While "The Hunger Games" is clearly Lions Gate's biggest draw now, analysts think there is more to like than a single franchise.
"Beyond 'Hunger Games' we believe Lions Gate has developed a strong record in identifying and launching hit franchises, from films such as "Saw" and "Expendables" to TV shows such as 'Weeds' and 'Mad Men.' We expect that record to continue," said Marla Backer, an analyst at Hudson Square Research.
Prepare for volatility, however, before moving into the stock. Shares of Lions Gate fell 7.2 percent to close at $14.55 on Thursday, and analysts say that its strong run-up so far this year also makes it vulnerable to sharp downturns on some days.
Another sign of volatility ahead: according to Data Explorers, a firm that tracks short interest, about 55 percent of the shares available to short in Lions Gate Entertainment are currently being borrowed to sell short, a relatively high figure. That amounts to nearly 8 percent of shares outstanding, meaning a good number of investors expect the stock to fall.
Investors who are willing to be one step removed from Lions Gate Entertainment may find cheaper ways to play "The Hunger Games."
Movie theaters may be the most direct play. As the hype over the film builds, movie theaters such as Regal Entertainment and Cinemark Holdings have increased their midnight screenings on opening night.
Theaters in the nation's 24 largest markets have increased midnight showings by 40 percent over the prior week, and nearly a quarter of these showings are already sold out, according to Backer. That could more than make up for the disappointing box office of "John Carter."
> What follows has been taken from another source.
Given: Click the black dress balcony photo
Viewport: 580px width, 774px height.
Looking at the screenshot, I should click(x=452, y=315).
With some 150 new screens added overseas in the last year, Cinemark Holdings, in particular, may benefit from the expected worldwide appeal of "The Hunger Games," noted James Goss, an analyst at Barrington Research Associates.
The company looks to be improving domestically, too. Thanks in part to a small increase in margins, the company saw its concession revenue beat analyst estimates and increase 7.8 percent in its last quarter despite a drop of nearly 4 percent in attendance per screen, he noted.
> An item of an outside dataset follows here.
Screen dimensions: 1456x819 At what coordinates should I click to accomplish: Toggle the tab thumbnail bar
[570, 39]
The stock is up 19.5 percent so far in 2012 and trades a price-to-earnings ratio of 19.4. Its dividend yield is above-average at 3.8 percent.
Toy companies are another income-production option. Hasbro Inc and Mattel Inc, for instance, have licenses to market toys based on "Hunger Games." Both companies offer large dividend yields, stable balance sheets and trade like value companies.
Hasbro, for instance, trades at a price-to-earnings ratio of 12.4, inline with the broad S&P 500 index, and offers a dividend yield of 4 percent. The company is up 12 percent since the start of the year.